Zee-egels behoren tot de familie van de stekelhuidigen, een groep waartoe ook zeesterren en zeekomkommers behoren. Ze worden gekenmerkt door hun harde, bolvormige pantser bedekt met scherpe stekels. Deze stekels dienen als bescherming tegen roofdieren. Sommige soorten hebben giftige stekels. Zee-egels zijn er in verschillende kleuren, variërend van zwart en bruin tot rood en paars.

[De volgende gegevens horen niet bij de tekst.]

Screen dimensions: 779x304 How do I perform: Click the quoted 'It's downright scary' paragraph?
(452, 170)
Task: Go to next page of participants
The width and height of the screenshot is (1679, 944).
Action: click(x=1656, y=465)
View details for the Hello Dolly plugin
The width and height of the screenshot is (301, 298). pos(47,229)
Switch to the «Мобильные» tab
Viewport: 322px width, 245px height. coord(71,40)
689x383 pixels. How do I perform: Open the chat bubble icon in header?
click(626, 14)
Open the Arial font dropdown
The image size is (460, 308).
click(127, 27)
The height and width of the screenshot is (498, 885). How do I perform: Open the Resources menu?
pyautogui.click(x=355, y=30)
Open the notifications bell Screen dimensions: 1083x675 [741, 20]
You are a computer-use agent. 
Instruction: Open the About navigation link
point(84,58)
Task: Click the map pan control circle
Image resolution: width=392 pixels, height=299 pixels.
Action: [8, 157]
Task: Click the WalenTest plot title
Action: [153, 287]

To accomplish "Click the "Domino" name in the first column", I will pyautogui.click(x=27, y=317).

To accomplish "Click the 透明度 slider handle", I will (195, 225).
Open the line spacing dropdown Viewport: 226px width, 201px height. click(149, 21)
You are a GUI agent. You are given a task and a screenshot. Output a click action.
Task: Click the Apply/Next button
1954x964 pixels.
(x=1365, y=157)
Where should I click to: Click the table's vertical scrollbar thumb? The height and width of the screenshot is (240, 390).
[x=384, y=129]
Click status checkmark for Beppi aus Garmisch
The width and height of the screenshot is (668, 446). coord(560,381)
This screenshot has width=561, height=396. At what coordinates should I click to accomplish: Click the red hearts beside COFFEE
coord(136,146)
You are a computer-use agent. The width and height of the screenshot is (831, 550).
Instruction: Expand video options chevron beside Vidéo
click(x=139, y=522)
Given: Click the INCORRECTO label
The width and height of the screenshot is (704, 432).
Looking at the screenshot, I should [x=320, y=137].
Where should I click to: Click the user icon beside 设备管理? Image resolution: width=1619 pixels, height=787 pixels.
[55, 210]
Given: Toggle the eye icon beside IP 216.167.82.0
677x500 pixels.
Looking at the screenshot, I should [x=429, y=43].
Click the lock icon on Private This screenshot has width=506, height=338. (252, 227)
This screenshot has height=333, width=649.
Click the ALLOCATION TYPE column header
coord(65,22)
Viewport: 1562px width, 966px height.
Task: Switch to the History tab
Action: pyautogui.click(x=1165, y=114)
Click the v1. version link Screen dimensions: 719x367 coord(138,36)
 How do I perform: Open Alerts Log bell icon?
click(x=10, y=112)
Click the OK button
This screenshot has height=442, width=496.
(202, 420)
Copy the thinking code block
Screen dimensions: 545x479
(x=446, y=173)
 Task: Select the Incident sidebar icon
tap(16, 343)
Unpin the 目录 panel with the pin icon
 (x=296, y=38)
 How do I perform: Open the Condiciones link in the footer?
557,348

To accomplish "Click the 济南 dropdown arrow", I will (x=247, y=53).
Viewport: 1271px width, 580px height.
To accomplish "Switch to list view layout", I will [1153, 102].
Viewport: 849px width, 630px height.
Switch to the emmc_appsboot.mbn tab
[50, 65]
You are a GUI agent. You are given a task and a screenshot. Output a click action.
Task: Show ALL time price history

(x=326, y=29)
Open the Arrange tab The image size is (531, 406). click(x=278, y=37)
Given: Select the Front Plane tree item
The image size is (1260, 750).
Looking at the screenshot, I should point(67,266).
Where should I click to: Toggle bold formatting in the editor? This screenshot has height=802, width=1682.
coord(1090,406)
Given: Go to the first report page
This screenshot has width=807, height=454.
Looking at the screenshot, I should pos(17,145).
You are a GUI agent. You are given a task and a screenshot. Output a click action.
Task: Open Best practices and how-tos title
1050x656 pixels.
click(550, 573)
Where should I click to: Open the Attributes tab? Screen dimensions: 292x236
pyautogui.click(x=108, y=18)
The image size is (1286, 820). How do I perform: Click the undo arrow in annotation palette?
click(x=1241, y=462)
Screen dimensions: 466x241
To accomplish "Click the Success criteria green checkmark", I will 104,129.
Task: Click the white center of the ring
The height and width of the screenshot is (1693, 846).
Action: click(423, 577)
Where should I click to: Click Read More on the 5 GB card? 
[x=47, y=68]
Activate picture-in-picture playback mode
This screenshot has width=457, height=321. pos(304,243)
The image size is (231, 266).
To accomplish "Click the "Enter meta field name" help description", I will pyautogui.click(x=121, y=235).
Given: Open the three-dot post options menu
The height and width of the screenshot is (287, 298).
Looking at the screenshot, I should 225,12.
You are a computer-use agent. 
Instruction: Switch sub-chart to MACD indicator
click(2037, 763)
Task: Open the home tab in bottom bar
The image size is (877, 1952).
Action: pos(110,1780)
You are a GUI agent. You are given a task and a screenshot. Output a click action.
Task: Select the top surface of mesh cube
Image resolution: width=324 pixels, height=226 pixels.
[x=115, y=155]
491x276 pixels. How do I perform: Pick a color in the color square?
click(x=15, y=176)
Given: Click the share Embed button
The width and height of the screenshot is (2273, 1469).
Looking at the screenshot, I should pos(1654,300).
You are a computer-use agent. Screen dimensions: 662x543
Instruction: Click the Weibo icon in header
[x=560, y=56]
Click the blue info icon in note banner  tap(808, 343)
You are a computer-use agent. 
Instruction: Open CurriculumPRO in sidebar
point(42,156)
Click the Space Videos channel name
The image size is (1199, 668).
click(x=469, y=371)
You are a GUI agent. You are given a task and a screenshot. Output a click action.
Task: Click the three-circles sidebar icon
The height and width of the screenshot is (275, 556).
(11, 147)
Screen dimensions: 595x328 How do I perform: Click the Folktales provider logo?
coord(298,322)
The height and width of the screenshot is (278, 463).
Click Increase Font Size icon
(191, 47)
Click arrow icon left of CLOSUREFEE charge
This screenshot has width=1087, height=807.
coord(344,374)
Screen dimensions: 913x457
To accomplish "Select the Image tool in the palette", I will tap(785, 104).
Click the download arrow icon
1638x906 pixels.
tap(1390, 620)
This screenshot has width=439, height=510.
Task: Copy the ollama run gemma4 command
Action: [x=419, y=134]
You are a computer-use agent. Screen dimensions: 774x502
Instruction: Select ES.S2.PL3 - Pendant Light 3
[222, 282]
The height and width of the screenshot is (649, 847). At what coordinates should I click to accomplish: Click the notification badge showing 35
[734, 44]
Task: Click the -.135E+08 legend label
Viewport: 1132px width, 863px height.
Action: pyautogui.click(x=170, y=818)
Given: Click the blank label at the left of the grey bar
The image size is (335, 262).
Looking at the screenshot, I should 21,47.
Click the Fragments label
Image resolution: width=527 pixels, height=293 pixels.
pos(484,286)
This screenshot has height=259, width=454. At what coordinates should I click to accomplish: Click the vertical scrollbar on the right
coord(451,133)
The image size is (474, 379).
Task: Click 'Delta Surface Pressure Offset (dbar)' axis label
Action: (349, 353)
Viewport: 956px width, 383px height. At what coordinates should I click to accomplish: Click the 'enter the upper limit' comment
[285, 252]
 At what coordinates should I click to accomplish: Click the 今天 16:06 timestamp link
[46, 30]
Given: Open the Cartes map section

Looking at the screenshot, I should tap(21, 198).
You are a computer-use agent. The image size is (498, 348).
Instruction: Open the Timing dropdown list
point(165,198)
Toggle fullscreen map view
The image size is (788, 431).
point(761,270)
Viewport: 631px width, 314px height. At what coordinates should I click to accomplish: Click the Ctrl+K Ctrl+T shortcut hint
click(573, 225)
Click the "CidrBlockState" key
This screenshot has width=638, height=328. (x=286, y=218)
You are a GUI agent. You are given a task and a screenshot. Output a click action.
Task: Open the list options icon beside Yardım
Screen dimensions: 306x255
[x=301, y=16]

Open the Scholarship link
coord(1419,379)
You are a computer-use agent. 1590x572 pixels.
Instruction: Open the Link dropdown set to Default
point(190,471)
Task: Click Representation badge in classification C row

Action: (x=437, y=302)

Zee-egels leven voornamelijk op de bodem van de zee, in zowel warme als koude wateren over de hele wereld. Ze zijn vooral te vinden in ondiepe kustgebieden waar ze zich voeden met algen en organisch materiaal dat ze van rotsen afschrapen met hun speciale mondgedeelte, dat bekend staat als de 'Lantaarn van Aristoteles'. Dit unieke orgaan bestaat uit vijf kaken die samenwerken om hun voedsel te kunnen malen.
Ondanks hun langzame bewegingssnelheid hebben zee-egels wel degelijk zintuigen. Ze hebben lichtgevoelige cellen verspreid over hun lichaam waarmee ze licht van donker kunnen onderscheiden. Daarnaast kunnen ze chemische veranderingen in het water detecteren, wat hen helpt bij het vinden van voedsel.
Wat betreft voortplanting zijn zee-egels fascinerend omdat ze niet direct voor hun nageslacht zorgen. Vrouwtjes laten eitjes los in het water die vervolgens door mannetjes worden bevrucht. De daaruit resulterende larven zweven vrij rond in het water totdat ze zich uiteindelijk op de zeebodem vestigen en uitgroeien tot volwassen zee-egels.
Hoewel zee-egels voor mensen over het algemeen ongevaarlijk zijn, kunnen de stekels pijnlijke verwondingen veroorzaken als men erop trapt of deze aanraakt. Sommige soorten een delicatesse in verschillende culturen en wordt hun vlees (meestal de gonaden) gegeten in gerechten zoals sushi.